Note that the rstreams-metrics
module does not today have any dependencies on a
particular SDK version and can be used independently.
Summary
Developers will want to send custom metrics from their code to external systems. This is accomplished with
a new module named rstreams-metrics
. The goal is to create a library, provided by rstreams-metrics
,
that abstracts away an external telemetry system from one’s code. There are many different telemetry
providers including DataDog, New Relic, AWS Cloudwatch, etc. Since these are prone to change over time,
it’s important to not wed one’s code to a particular provider.
Today, the library supports DataDog and new factories can easily be created.
Installation
Simply add the NPM dependency to your project.
npm install rstreams-metrics
Metric Config
The developer needs to go get the config necessary to authenticate and communicate with a given provider. This should be done in such a way that this config can change without requiring the developer to change her code. There are many ways to solve this.
By convention, there should be an AWS Secret named GlobalRSFMetricConfigs
. Developers do not need to
know or care about what is inside this object they just need to know that it exists for them to use.
It will contain the config necessary to work with a specific
metric reporter. Today, rstreams-metrics
supports DataDog and this object will contain the
config necessary to connect with a given provider(s). Here is an example GlobalRSFMetricConfigs
that connects to DataDog.
{
"DataDog": {
"key": "abcdefghijklmnopqrstuvwxyz",
"site": "datadoghq.com"
}
}
Permissions
You will need to have permissions to access the GlobalRSFMetricConfigs
secret. Add a policy to the list
of policies for bots by adding the policy MetricsSecretAccess
seen below to the
Resources->BotRole->Properties->Policies
section of <project-root>/cloudformation/roles.yml
.
Resources:
BotRole:
Type: AWS::IAM::Role
Properties:
AssumeRolePolicyDocument:
Statement:
- Action:
- sts:AssumeRole
Effect: Allow
Principal:
AWS:
Fn::Sub: arn:aws:iam::${AWS::AccountId}:root
Service:
- lambda.amazonaws.com
Version: '2012-10-17'
ManagedPolicyArns:
- arn:aws:iam::aws:policy/service-role/AWSLambdaBasicExecutionRole\
Policies:
- PolicyName: MetricsSecretAccess
PolicyDocument:
Version: '2012-10-17'
Statement:
- Action: secretsmanager:GetSecretValue
Effect: Allow
Resource:
Fn::Sub: arn:aws:secretsmanager:${AWS::Region}:${AWS::AccountId}:secret:GlobalRSFMetricConfigs-*
Which will then generate the following in your cloud formation template when deploying:
{
"PolicyName":"MetricsSecretAccess",
"PolicyDocument":{
"Version":"2012-10-17",
"Statement":[
{
"Action":"secretsmanager:GetSecretValue",
"Effect":"Allow",
"Resource":{
"Fn::Sub":"arn:aws:secretsmanager:${AWS::Region}:${AWS::AccountId}:secret:GlobalRSFMetricConfigs-*"
}
}
]
}
}
Example
Here’s some sample code that will retrieve the GlobalRSFMetricConfigs
from Secrets Manager.
Note that it is recommended that this metric be replicated across more than one region to ensure high availability.
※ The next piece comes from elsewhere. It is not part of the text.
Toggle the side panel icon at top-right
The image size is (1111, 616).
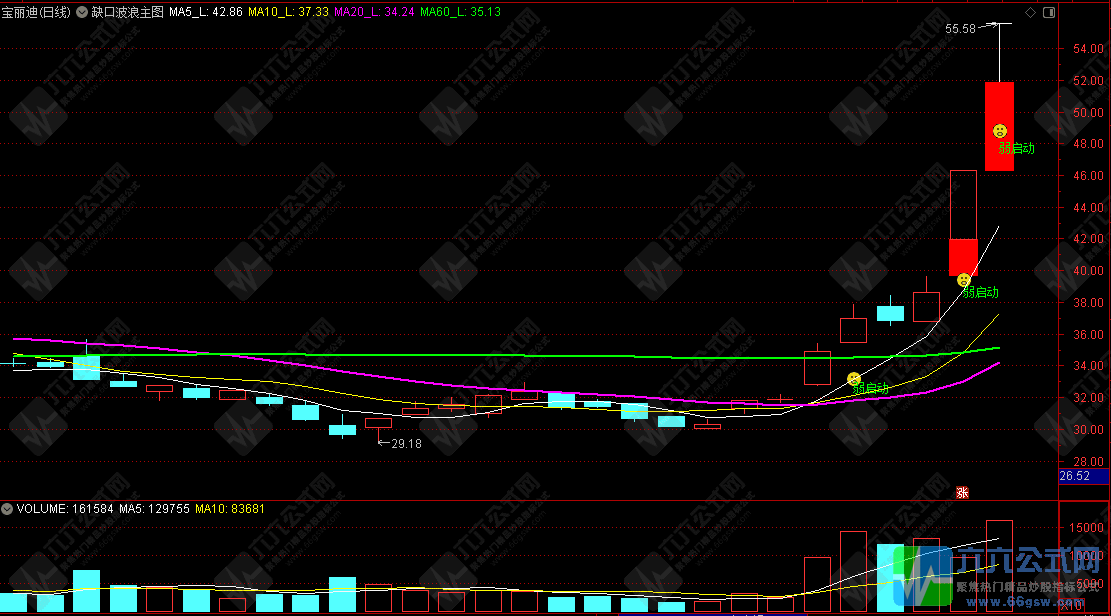tap(1047, 13)
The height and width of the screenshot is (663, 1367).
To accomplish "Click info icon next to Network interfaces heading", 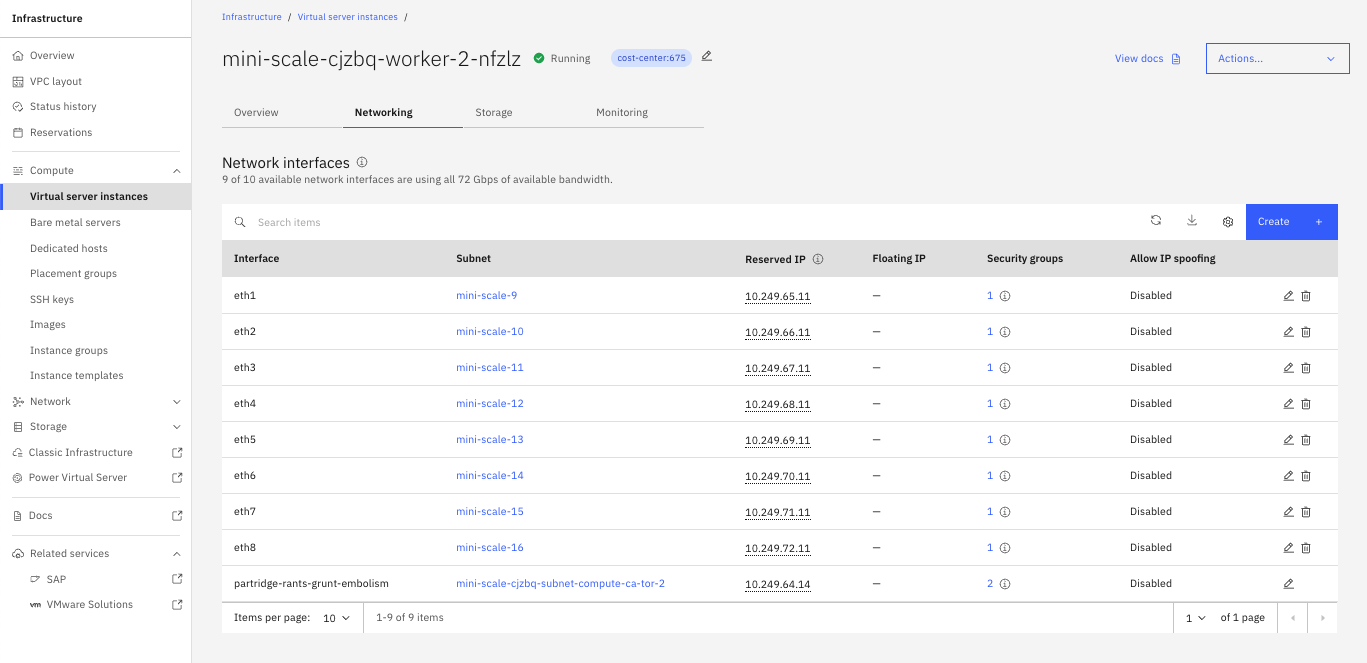I will pyautogui.click(x=362, y=162).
Note that RStreams Flow will be tricked out shortly to retrieve this secret at build time using config.
import AWS from "aws-sdk";
const secret = await new AWS.SecretsManager({region: process.env.AWS_REGION}).
getSecretValue({ SecretId: "GlobalRSFMetricConfigs" }).promise();
Create a DynamicMetricReporter
The rstreams-metrics
library exports a class named DynamicMetricReporter
which is used
to report metrics to an external provider. You make an instance of this class, passing in config
to allow it to connect to the external provider.
At the beginning of your code, you call the start
method on the instance. When you want to
send metrics, you call the log
method for each metric instance you want to send. When you are done,
you must be sure to call the end
method. You do not need to create more than
one ``DynamicMetricReporter` in your code. In fact, it’s best if you don’t.
If you are using this in a lambda or bot, it’s a good idea to use a try..finally to ensure the end method is invoked. If you fail to call the end method, some of your metrics might not get sent to the external provider.
DynamicMetricReporter Scope
If you are running an app, you should use the same DynamicMetricReporter
instance for the lifetime of
your app.
If you are running a bot, meaning an AWS lambda, you should instantiate your DynamicMetricReporter
instance outside your handler function
so it is created just once within the lambda execution
environment and survives across invocations of your bot/lambda.
DynamicMetricReporter Session
For bots/lambdas, you should call the start
method at the beginning of your handler and the end
method at the very end of your handler function.
A future RStreams Flow release will further simplify
custom metrics by knowing how to retrieve the configuration necessary by convention so
developers don’t have to go get it. It will also take care to call the start
and
end
methods for you at the beginning and end of bot invocations.
Metrics
This is the definition of Metric
that can be sent using the log
method.
export interface Metric {
id: string,
value: number,
timestamp?: Date,
tags: Record<string, string>
}
- id: the name/identifier for the metric
- value: the metric value itself
- timestamp: if provided, the date of the metric and if not
now
will be used - tags: a map of tags that differentiate this metric instance from another
Tags
Each organization will create its own taxonomy of tags to differentiate instances
of the same fundamental metric by say environment, or customer or service type or whatever.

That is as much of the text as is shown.